Le Sezioni Unite, con la citata sentenza hanno avuto modo di chiarire che il pregiudizio economico oggetto del risarcimento non può essere collegato alla mancata conversione del rapporto: quest’ultima, intatti, è esclusa per legge e trattasi di esclusione affatto legittima sia secondo i parametri costituzionali che secondo quelli comunitari.

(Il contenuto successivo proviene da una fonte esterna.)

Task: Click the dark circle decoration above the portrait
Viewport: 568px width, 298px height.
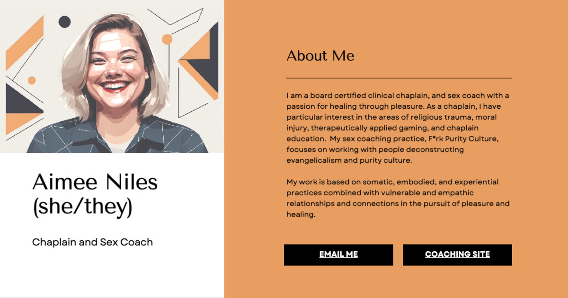Action: [x=64, y=20]
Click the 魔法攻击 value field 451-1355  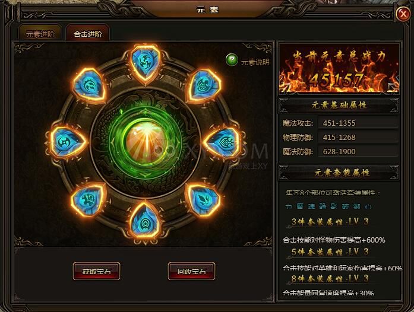pyautogui.click(x=358, y=123)
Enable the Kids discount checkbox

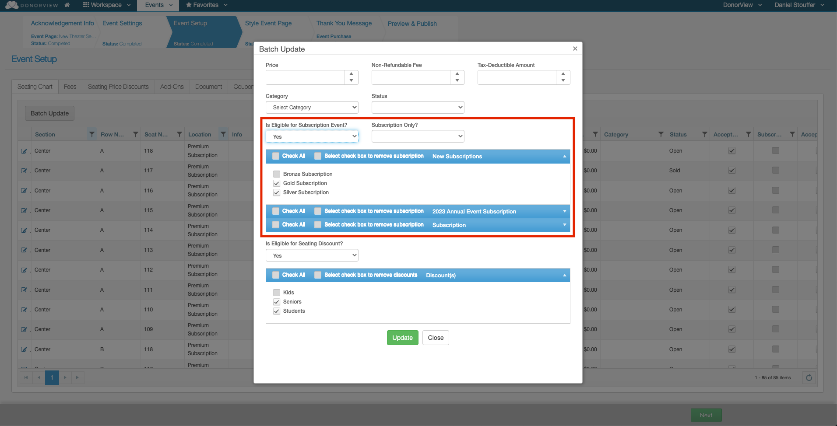coord(277,293)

Piuttosto, considerato che l’efficacia dissuasiva richiesta dalla clausola 5 dell’Accordo quadro recepito nella direttiva 1999/70/CE postula una disciplina agevolatrice e di favore che consenta al lavoratore che abbia patito la reiterazione dei contratti a termine di avvalersi di una presunzione di legge circa l’ammontare del danno, che sarà normalmente correlato alla perdita di chance di altre occasioni di lavoro stabile. le Sezioni Unite, con la citata sentenza, hanno rinvenuto nella L. n. 183 del 2010, art. 32, comma 5, una disposizione idonea allo scopo, nella misura in cui, prevedendo un risarcimento predeterminato tra un minimo ed un massimo, consente pro tanto al lavoratore di essere esonerato dall’onere della prova, fermo restando il suo diritto di provare di aver subito danni ulteriori.

I principi enunciati dalle Sezioni Unite hanno trovato conferma nella sentenza della Corte di Giustizia 7 marzo 2018, C-494/16, Santoro e nella sentenza della Corte costituzionale n. 248 del 2018.

6.4. Come questa Corte ha poi avuto modo di affermare (Cass., n. 5229 del 2017) non è seriamente dubitabile che rispetto al contratto a termine prorogato sussistano le medesime esigenze di prevenire gli abusi che hanno ispirato il legislatore comunitario rispetto alla reiterazione dei contratti a termine.

La mancata indicazione delle ragioni giustificative dell’apposizione del termine al contratto, poi prorogato, dà luogo ad una abusiva reiterazione del contratto a termine, che ricade nell’ambito di applicazione della direttiva 1999/70/CE. e dà luogo al diritto al risarcimento del danno secondo i principi sanciti da Cass., S.U., n. 5072 del 2016, non trovando applicazione nel pubblico impiego contrattualizzato la misura della trasformazione.

Ed infatti la nullità del primo contratto acausale si riverbera anche sulla proroga, con conseguente illegittimità della reiterazione.

7. Ne deriva che la sentenza impugnata, che ha confermato la statuizione di primo grado che aveva quantificato il risarcimento nella misura di venti mensilità dell’ultima retribuzione, va cassata in relazione ai suddetti motivi accolti nei termini sopra indicati, con rinvio alla Corte d’Appello di Genova, in diversa composizione, anche per le spese del presente giudizio, che dovrà applicare alla fattispecie in esame i principi di cui alla sentenza Cass., S.U., n. 5072 del 2016.

P.Q.M.

La Corte rigetta il primo motivo di ricorso. Accoglie per quanto in motivazione il secondo ed il terzo motivo di ricorso. Cassa la sentenza impugnata in ordine ai motivi accolti e rinvia, anche per le spese del presente giudizio. alla Corte d’Appello di Genova in diversa composizione.

Così deciso in Roma, nella Adunanza camerale, il 28 novembre 2019.